##### Dataset content #####

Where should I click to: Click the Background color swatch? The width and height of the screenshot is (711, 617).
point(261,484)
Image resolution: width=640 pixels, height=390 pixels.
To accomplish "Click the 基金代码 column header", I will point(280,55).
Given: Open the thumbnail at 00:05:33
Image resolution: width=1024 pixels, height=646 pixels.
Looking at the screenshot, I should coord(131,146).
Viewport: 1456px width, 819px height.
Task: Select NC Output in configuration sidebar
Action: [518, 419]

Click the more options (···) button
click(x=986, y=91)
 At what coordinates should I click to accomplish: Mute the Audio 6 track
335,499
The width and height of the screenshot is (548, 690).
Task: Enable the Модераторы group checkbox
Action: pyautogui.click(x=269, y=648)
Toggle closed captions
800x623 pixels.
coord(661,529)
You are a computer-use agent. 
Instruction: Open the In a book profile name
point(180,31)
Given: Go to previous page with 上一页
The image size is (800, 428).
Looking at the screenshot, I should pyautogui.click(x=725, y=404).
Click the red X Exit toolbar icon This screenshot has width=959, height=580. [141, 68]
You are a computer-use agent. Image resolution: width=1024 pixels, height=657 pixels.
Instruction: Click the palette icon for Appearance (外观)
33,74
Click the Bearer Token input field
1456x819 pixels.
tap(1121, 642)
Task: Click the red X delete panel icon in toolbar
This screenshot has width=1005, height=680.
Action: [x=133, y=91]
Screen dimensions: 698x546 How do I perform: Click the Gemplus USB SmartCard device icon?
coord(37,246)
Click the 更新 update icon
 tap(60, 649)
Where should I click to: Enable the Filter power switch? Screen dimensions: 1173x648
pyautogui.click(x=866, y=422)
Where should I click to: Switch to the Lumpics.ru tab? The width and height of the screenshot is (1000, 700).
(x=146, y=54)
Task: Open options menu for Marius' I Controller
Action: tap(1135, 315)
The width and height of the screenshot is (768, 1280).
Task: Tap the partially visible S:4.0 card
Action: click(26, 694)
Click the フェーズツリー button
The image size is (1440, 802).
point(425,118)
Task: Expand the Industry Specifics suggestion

#####

**Work instructions:** Express every line of the material above as a JSON list of strings, one string per line, leaving out blank lines.

**Final result:**
[
  "Where should I click to: Click the Background color swatch? The width and height of the screenshot is (711, 617).",
  "point(261,484)",
  "Image resolution: width=640 pixels, height=390 pixels.",
  "To accomplish \"Click the 基金代码 column header\", I will point(280,55).",
  "Given: Open the thumbnail at 00:05:33",
  "Image resolution: width=1024 pixels, height=646 pixels.",
  "Looking at the screenshot, I should coord(131,146).",
  "Viewport: 1456px width, 819px height.",
  "Task: Select NC Output in configuration sidebar",
  "Action: [518, 419]",
  "Click the more options (···) button",
  "click(x=986, y=91)",
  " At what coordinates should I click to accomplish: Mute the Audio 6 track",
  "335,499",
  "The width and height of the screenshot is (548, 690).",
  "Task: Enable the Модераторы group checkbox",
  "Action: pyautogui.click(x=269, y=648)",
  "Toggle closed captions",
  "800x623 pixels.",
  "coord(661,529)",
  "You are a computer-use agent. ",
  "Instruction: Open the In a book profile name",
  "point(180,31)",
  "Given: Go to previous page with 上一页",
  "The image size is (800, 428).",
  "Looking at the screenshot, I should pyautogui.click(x=725, y=404).",
  "Click the red X Exit toolbar icon This screenshot has width=959, height=580. [141, 68]",
  "You are a computer-use agent. Image resolution: width=1024 pixels, height=657 pixels.",
  "Instruction: Click the palette icon for Appearance (外观)",
  "33,74",
  "Click the Bearer Token input field",
  "1456x819 pixels.",
  "tap(1121, 642)",
  "Task: Click the red X delete panel icon in toolbar",
  "This screenshot has width=1005, height=680.",
  "Action: [x=133, y=91]",
  "Screen dimensions: 698x546 How do I perform: Click the Gemplus USB SmartCard device icon?",
  "coord(37,246)",
  "Click the 更新 update icon",
  " tap(60, 649)",
  "Where should I click to: Enable the Filter power switch? Screen dimensions: 1173x648",
  "pyautogui.click(x=866, y=422)",
  "Where should I click to: Switch to the Lumpics.ru tab? The width and height of the screenshot is (1000, 700).",
  "(x=146, y=54)",
  "Task: Open options menu for Marius' I Controller",
  "Action: tap(1135, 315)",
  "The width and height of the screenshot is (768, 1280).",
  "Task: Tap the partially visible S:4.0 card",
  "Action: click(26, 694)",
  "Click the フェーズツリー button",
  "The image size is (1440, 802).",
  "point(425,118)",
  "Task: Expand the Industry Specifics suggestion"
]